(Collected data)

==========

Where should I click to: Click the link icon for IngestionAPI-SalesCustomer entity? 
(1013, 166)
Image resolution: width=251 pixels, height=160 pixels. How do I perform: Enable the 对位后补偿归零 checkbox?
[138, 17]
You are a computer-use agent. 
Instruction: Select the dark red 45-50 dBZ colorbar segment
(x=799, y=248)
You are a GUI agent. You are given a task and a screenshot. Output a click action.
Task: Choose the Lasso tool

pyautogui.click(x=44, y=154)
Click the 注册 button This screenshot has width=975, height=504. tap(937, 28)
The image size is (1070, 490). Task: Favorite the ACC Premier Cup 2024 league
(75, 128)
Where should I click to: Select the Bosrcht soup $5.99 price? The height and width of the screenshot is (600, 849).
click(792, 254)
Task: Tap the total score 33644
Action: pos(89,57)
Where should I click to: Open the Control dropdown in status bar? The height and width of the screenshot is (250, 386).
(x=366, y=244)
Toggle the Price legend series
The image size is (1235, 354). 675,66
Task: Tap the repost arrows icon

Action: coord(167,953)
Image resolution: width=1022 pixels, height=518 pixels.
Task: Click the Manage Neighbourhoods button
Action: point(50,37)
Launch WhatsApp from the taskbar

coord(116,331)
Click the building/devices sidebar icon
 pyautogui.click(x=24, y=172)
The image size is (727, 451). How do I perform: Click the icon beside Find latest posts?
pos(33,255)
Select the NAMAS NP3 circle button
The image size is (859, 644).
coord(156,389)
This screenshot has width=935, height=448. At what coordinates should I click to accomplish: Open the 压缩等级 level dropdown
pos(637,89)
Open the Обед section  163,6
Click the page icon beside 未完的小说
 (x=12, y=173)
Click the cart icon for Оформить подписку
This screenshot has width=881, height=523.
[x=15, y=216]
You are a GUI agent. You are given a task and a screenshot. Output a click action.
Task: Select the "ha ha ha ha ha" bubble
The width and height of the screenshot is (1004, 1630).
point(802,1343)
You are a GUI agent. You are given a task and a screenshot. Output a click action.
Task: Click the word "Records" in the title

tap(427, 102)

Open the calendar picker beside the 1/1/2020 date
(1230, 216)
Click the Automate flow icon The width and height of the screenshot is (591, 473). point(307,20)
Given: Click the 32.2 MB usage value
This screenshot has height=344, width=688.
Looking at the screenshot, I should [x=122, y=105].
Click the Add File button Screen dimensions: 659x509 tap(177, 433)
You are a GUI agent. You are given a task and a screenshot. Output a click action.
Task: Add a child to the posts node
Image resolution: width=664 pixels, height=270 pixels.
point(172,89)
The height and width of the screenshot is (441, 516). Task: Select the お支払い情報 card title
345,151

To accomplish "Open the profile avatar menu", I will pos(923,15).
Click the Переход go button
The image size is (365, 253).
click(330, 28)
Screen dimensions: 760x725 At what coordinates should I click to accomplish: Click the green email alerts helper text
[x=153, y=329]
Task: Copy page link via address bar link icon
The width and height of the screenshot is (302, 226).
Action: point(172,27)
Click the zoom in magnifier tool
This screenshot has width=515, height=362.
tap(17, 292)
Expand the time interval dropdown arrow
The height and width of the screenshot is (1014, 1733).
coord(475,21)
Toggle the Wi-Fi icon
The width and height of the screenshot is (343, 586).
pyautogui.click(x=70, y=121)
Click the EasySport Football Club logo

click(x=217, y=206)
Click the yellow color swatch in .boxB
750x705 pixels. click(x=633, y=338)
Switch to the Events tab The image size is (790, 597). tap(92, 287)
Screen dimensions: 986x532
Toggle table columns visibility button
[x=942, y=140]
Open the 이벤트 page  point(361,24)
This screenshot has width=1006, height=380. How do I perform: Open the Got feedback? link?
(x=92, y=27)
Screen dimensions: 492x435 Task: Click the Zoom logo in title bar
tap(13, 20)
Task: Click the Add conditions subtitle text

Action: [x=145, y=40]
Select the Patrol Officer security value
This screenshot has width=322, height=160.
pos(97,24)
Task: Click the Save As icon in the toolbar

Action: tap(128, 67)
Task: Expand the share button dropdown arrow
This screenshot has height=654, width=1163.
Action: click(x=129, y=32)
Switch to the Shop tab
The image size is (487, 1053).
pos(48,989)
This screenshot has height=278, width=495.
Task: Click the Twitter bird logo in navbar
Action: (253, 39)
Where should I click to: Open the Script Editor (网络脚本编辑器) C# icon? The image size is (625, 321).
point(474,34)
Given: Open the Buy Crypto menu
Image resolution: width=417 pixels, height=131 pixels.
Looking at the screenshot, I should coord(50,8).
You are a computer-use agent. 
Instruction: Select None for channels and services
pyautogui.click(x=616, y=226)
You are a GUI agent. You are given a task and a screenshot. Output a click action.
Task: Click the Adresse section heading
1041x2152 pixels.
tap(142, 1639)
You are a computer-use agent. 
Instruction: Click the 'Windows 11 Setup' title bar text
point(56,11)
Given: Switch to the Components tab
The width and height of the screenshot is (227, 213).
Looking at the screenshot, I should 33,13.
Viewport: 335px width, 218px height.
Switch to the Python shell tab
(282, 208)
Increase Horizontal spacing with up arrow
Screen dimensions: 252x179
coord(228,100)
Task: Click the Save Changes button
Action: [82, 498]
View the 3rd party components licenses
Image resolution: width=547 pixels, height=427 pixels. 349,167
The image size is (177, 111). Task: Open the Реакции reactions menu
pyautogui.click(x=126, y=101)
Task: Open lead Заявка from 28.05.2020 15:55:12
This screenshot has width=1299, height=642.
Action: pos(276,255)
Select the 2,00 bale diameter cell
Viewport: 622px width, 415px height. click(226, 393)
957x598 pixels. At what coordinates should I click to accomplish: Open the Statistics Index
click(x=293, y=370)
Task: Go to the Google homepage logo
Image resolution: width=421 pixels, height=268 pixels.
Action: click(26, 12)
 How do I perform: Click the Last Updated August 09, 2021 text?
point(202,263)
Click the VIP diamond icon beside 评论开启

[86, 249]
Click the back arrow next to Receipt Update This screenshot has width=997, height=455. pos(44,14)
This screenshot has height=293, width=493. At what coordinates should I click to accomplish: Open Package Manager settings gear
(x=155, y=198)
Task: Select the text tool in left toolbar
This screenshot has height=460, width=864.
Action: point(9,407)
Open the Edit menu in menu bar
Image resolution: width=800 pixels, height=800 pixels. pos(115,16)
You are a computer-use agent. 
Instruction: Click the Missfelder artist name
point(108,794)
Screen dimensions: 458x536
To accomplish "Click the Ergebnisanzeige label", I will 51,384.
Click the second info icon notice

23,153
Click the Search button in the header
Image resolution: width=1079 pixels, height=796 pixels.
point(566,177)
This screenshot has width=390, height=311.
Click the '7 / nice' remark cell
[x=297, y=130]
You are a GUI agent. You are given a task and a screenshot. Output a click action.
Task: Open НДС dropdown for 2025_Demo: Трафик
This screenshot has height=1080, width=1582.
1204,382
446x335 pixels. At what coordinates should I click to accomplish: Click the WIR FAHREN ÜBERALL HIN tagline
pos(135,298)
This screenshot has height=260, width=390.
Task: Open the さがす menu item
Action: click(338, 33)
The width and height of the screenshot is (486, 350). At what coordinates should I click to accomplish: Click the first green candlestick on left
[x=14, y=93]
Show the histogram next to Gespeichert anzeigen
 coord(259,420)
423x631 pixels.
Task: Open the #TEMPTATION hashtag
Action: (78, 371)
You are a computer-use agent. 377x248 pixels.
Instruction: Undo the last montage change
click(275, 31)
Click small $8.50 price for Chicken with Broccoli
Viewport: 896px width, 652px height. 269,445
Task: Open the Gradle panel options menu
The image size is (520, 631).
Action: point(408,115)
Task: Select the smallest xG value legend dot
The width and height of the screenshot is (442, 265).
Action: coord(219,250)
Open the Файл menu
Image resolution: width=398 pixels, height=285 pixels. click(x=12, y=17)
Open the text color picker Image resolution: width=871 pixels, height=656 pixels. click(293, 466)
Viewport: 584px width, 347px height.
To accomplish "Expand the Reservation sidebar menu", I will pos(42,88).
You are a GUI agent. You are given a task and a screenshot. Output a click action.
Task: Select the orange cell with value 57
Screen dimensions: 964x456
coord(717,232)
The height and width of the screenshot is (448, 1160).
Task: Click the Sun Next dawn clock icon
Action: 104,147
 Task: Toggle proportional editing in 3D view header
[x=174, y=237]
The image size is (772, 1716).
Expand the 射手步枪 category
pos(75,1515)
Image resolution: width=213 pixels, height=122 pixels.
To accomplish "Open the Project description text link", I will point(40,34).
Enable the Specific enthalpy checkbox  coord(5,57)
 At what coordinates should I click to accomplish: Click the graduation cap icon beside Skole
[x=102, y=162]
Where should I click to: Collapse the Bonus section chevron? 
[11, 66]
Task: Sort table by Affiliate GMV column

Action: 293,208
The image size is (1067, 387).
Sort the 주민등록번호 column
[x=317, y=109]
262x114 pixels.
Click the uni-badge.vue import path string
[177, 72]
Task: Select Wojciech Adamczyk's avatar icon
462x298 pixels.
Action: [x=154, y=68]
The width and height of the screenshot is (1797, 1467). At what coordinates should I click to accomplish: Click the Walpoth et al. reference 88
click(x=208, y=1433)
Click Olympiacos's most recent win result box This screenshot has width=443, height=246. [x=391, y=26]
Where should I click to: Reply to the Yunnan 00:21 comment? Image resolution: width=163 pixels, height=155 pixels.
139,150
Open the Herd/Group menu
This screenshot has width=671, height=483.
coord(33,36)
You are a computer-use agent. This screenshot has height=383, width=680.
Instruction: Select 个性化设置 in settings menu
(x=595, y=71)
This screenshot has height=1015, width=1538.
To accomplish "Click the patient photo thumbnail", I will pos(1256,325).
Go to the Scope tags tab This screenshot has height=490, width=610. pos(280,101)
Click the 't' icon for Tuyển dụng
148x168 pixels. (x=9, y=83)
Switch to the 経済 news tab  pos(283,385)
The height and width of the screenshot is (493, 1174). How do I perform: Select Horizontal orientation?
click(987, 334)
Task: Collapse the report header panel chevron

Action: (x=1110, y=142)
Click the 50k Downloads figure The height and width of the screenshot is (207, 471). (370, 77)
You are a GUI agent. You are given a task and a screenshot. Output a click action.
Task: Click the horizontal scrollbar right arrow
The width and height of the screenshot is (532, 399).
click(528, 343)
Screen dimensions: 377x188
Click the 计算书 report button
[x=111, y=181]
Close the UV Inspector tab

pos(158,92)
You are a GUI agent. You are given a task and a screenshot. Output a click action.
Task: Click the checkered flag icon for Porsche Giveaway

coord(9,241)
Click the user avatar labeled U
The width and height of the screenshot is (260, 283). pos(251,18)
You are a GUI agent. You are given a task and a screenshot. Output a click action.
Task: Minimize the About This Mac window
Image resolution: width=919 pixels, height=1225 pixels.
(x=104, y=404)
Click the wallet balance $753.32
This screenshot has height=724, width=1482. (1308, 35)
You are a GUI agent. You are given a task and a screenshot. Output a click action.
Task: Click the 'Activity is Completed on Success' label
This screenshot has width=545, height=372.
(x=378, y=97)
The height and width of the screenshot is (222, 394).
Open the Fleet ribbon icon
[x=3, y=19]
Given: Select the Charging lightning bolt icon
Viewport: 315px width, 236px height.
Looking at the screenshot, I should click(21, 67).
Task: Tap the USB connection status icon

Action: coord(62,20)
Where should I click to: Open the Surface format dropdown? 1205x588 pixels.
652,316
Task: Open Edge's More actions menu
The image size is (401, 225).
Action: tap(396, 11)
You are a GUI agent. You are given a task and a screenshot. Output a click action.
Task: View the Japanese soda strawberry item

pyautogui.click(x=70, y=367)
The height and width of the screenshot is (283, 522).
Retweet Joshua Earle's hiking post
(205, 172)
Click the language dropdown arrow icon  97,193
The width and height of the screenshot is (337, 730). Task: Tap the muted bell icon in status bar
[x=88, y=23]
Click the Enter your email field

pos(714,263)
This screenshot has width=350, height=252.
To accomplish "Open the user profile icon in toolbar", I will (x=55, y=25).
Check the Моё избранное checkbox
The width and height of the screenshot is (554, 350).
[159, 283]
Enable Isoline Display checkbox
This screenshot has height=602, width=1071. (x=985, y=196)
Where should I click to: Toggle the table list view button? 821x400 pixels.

==========

### Exercise
The reply should consist solely of the lines above from the one that has "Instruction: Undo the last montage change" through the one that has "Task: Select the orange cell with value 57", reproduced exactly.

### Result of this task
Instruction: Undo the last montage change
click(275, 31)
Click small $8.50 price for Chicken with Broccoli
Viewport: 896px width, 652px height. 269,445
Task: Open the Gradle panel options menu
The image size is (520, 631).
Action: point(408,115)
Task: Select the smallest xG value legend dot
The width and height of the screenshot is (442, 265).
Action: coord(219,250)
Open the Файл menu
Image resolution: width=398 pixels, height=285 pixels. click(x=12, y=17)
Open the text color picker Image resolution: width=871 pixels, height=656 pixels. click(293, 466)
Viewport: 584px width, 347px height.
To accomplish "Expand the Reservation sidebar menu", I will pos(42,88).
You are a GUI agent. You are given a task and a screenshot. Output a click action.
Task: Select the orange cell with value 57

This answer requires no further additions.